Some rationalists might not experience fury or naturally have abrasive, bulldozing personalities. Others might not be this intense but still have a great situational fierceness. Certainly, it is possible for non-rationalists to be this way too, although they are to one degree or another deluded by assumptions they find appealing. A rationalist can be in the right now matter what they feel so long as they do not forsake reason. Lesser people could easily find all of this intimidating, terrifying, or upsetting.
There is the fact that them disliking or fearing it does not have anything to do with whether it is good or bad, along with how, if they do not think all intensity is evil, they must believe that there is some arbitrary level of intensity that they know makes it wrong. Their feelings are irrelevant and they can only assume that any amount of intensity at all is evil because of supposed cruelty, arrogance, or selfishness. In each of these cases, intensity does not require anything erroneous; it can be present without irrationality, cruelty, arrogance, and so on.

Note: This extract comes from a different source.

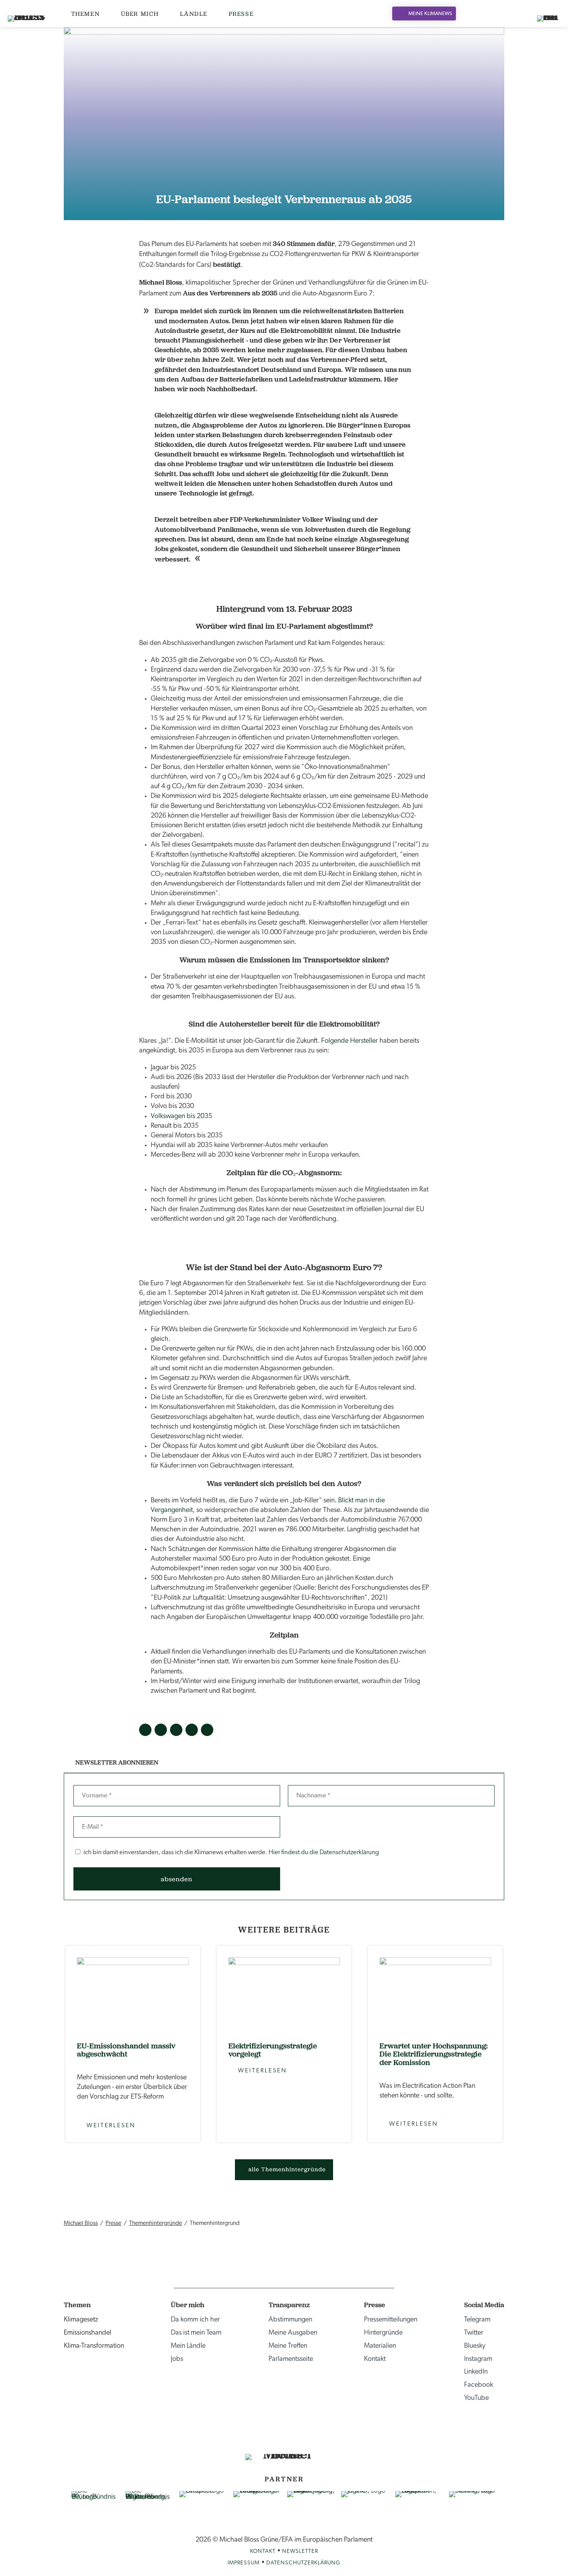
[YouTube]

The person who cannot handle someone else's intensity, which is especially irrational if they themselves are intense but in an emotionalistic way, likely prioritizes their own subjective self-esteem or peace over the truth, and of course he or she deserves no respite from the very torment of that ferocity or potency. How could they? They reject reality or are not satisfied with it enough to submit to it. What else could they have to stand on in order to deserve accommodation other than reality? Their hypocrisy is immense.

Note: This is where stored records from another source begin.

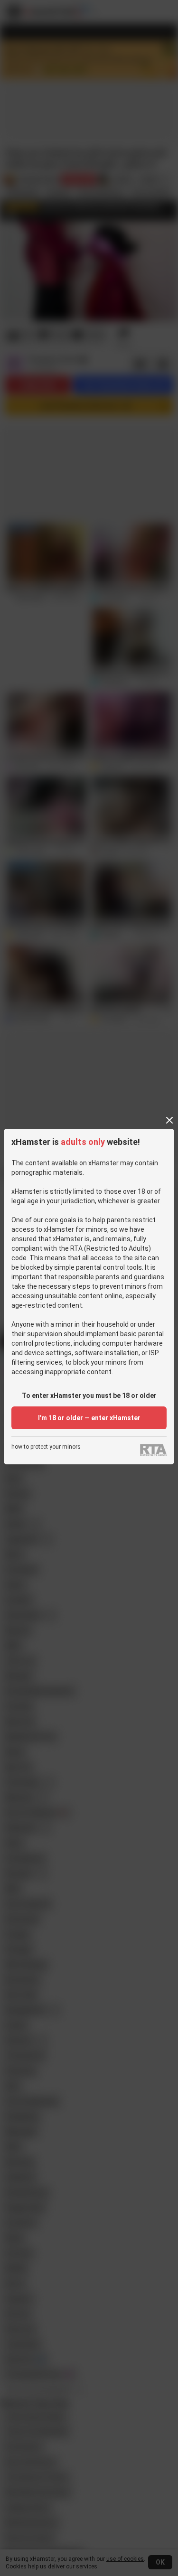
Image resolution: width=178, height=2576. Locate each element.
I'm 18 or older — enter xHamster (89, 1418)
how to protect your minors (46, 1447)
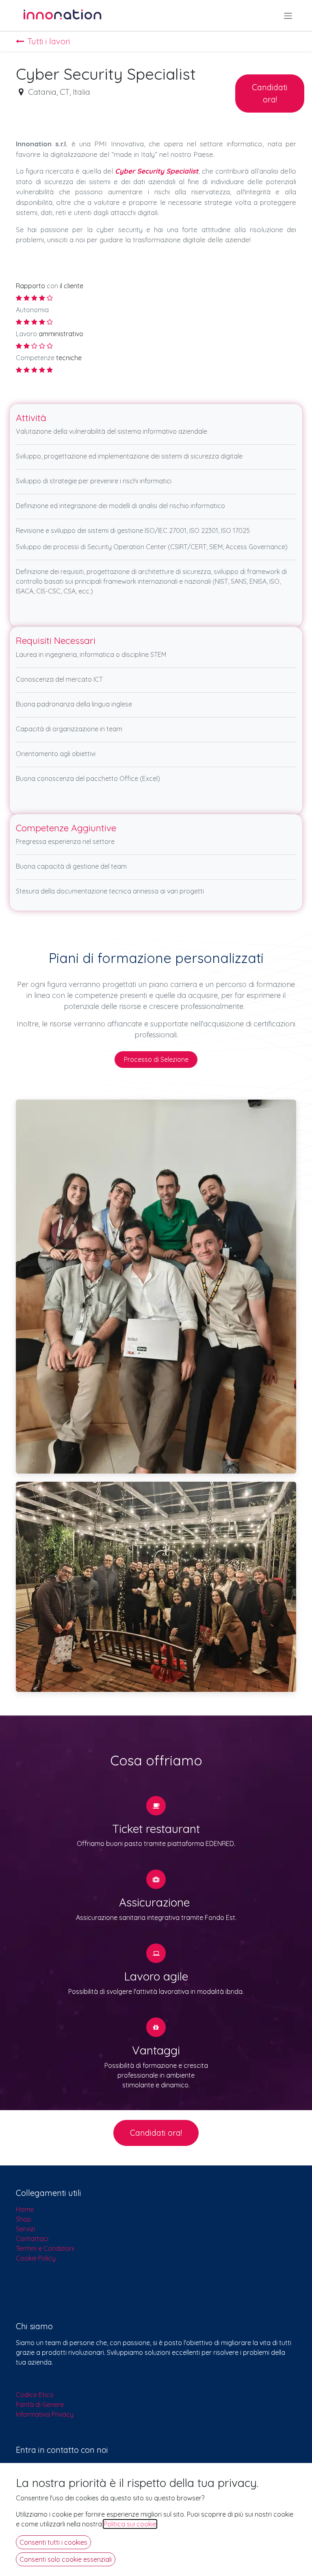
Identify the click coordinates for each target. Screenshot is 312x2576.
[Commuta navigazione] (288, 15)
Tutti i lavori (48, 41)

Since reality does not depend on the preferences of those who object to intensity, they are the ones who need to change their hearts, remain silent, or at least never tell anyone to stop being intense out of emotional offense--or as much as believe this is the case in the privacy of their thoughts. Anyone else is free to do as they please as long as they believe nothing irrational and violate no moral obligation. Conscience and social norms do not make anything right or wrong, ferocity included. Someone rationalistic who has an extreme intensity of personality cannot be in error because another person is bothered by them.

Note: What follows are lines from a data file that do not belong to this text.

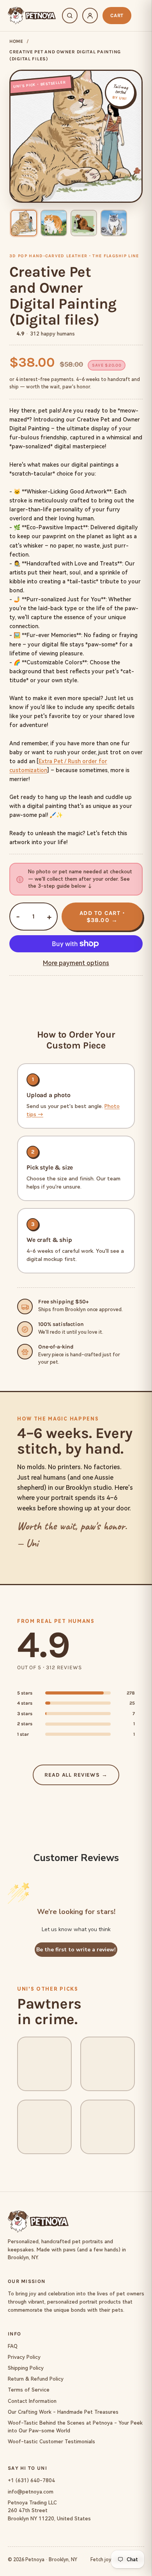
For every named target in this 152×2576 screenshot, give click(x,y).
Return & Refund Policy (36, 2379)
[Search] (70, 15)
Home (16, 41)
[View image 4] (114, 223)
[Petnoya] (32, 15)
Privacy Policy (24, 2357)
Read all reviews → (75, 1775)
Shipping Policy (26, 2368)
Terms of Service (28, 2390)
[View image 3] (84, 223)
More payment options (76, 963)
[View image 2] (54, 223)
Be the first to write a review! (76, 1949)
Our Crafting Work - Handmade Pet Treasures (63, 2412)
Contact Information (32, 2401)
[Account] (90, 15)
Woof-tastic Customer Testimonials (51, 2441)
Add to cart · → (102, 917)
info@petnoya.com (30, 2492)
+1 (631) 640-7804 (31, 2480)
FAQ (13, 2346)
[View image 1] (24, 223)
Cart (117, 15)
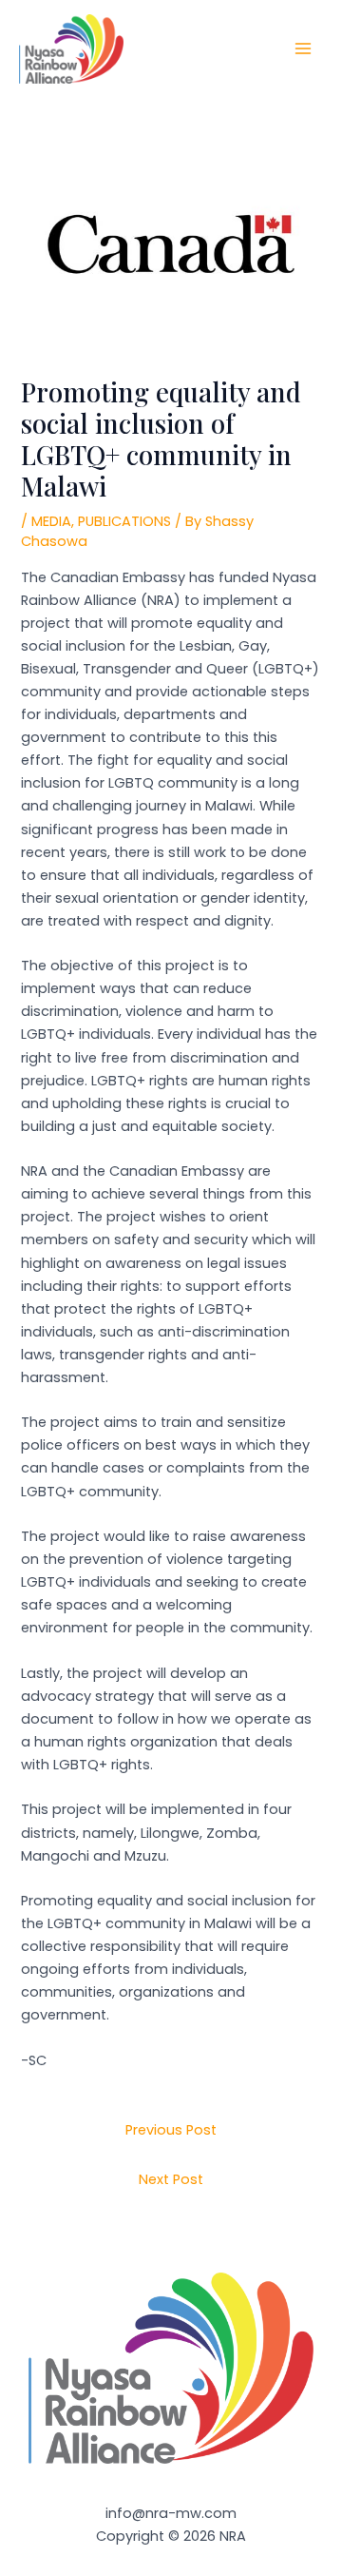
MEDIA (51, 521)
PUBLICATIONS (124, 521)
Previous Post (171, 2129)
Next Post (171, 2179)
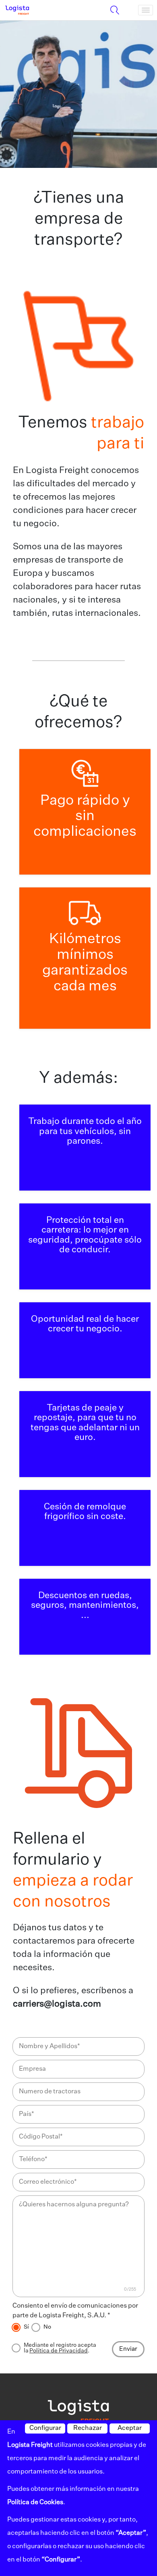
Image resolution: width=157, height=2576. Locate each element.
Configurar (45, 2428)
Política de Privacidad (58, 2351)
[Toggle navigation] (145, 10)
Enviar (128, 2349)
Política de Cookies (35, 2502)
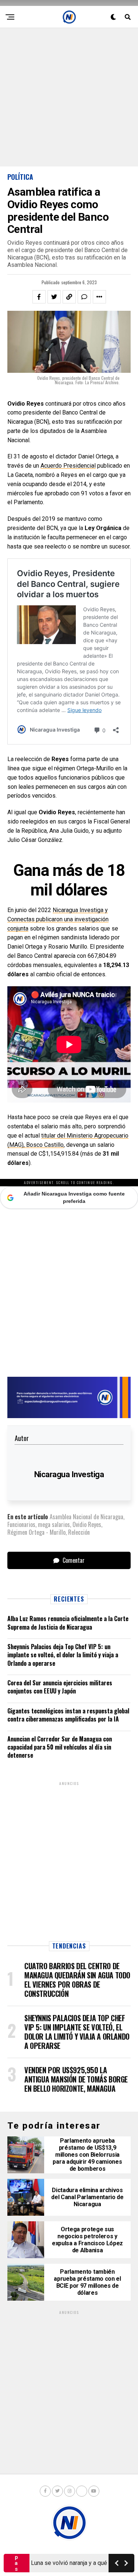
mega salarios (54, 1524)
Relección (79, 1532)
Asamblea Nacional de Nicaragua (86, 1517)
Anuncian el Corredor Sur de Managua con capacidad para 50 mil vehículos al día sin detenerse (59, 1747)
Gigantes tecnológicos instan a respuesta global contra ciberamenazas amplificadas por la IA (68, 1714)
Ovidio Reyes (86, 1524)
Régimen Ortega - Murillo (36, 1532)
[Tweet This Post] (54, 296)
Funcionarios (21, 1524)
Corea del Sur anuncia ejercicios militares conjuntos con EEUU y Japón (59, 1686)
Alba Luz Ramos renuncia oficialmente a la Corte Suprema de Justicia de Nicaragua (67, 1622)
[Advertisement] (69, 97)
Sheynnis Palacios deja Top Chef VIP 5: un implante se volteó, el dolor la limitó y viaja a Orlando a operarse (62, 1655)
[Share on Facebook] (39, 296)
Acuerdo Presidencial (68, 465)
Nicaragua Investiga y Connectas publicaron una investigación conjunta (58, 919)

Should they wish to relent, a fiery or even sadistic (if they control this correctly) rationalist is not necessarily wrong. It is just that they are not intellectually or morally problematic just because they have intense personalities. They are not making assumptions. They are not slaves to emotions. They do not yield from the truth to social pressures. Rationalists are the superior individuals, if anything. Anyone else is either in the wrong or at best to some extent at the mercy of those who do not share their preferences.